From the public health side, it is challenging to compete with private sector salaries. A philanthropic partner put together a workgroup to look at how we can solve this problem in Michigan. Our FQHC partners expressed frustration with the high churn rates of their dental assistants. After training their dental assistants, they lose them to private practices that offer double the salary. As a state, we are looking for innovative ways to train and maintain dental assistants.
Additionally, dentists cite reimbursement rates as one of the biggest challenges for covering Medicaid populations. In Michigan, even though we have raised the Medicaid rates to match commercial reimbursements, I think it’s going to take a long time for the dental community to feel comfortable working with Medicaid.
Q. How is Michigan leveraging the oral health workforce to support underserved communities in non-traditional ways?

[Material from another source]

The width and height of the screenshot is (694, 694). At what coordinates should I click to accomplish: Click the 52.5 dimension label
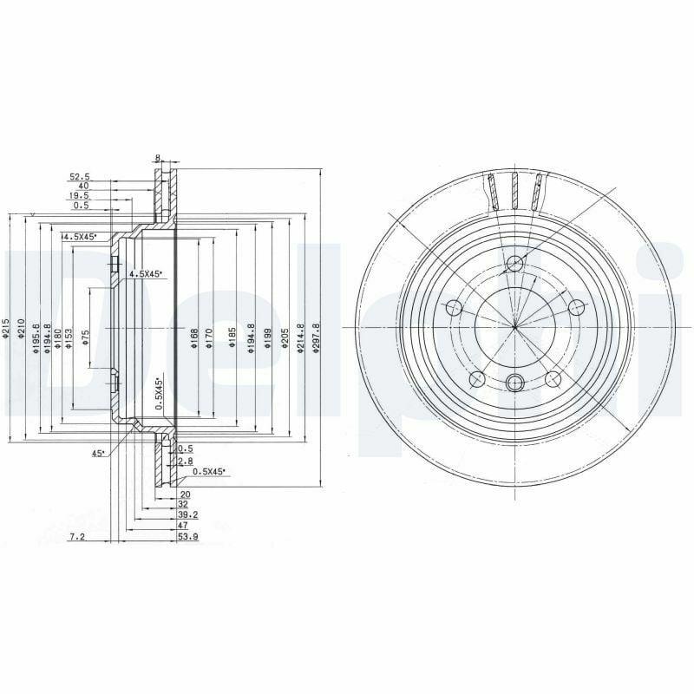click(x=81, y=176)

A. There are 58 of 83 counties in Michigan that are considered Dental Health Provider Shortage Areas. The majority of the counties are rural and encompass the Upper Peninsula and the northern Lower Peninsula of Michigan. Access to oral health care is an issue due to lack of providers and travel distances. We have established a rural oral health consultant who is building a rural oral health plan with the input of a wide range of partners in developing an asset map. In addition, the rural oral health consultant is working with a Veterans group to assess veterans and their oral health needs. Working with local and regional partners help guide the recommendations and determine the needs of the community.
Q. Do you see opportunities for states to work with their managed care organizations (MCOs) to address the oral health care worker shortage?
A. States can collaborate with MCOs to explore ways to expand their provider network. MCOs could hire CHWs if their contract with the state permits. They might also evaluate their provider network to identify opportunities for integrating hygienists as independent providers. Although Michigan Medicaid permits hygienists to enroll directly, some MCOs do not recognize them as billable providers. States can consider requiring MCOs to acknowledge dental hygienists as providers, particularly if public health hygienists are allowed to enroll in Medicaid. From a cost reduction perspective, there can be a compelling argument for getting hygienists recognized as providers. Arizona achieved this by successfully advocating that hygienists can reduce the number of readmissions for hospital-acquired pneumonia by providing oral health services to critically ill patients on ventilators.
Q. What are other considerations for states seeking to expand access to oral health services?
A. Other health care professionals, such as behavioral health and social workers, provide essential supports that can help connect individuals to oral health care. In Michigan, peer support workers are reimbursed through the behavioral health system, and they assist individuals in navigating oral health services. To truly address the workforce shortage, we need to explore creative ways of expanding oral health care services, particularly on the prevention side, to reduce the strain of traditional dental care. For example, policymakers can consider the role that pharmacists play, including through oral health assessments or screenings, applying fluoride varnish for children, and providing oral health education. Another example can be in addressing the side effects of comorbidities. Hygienists can be embedded in outpatient diabetes management programs, given the impact of oral health on blood glucose levels. By incorporating different types of providers and settings into oral health care, we can expand the workforce without overextending our public health resources.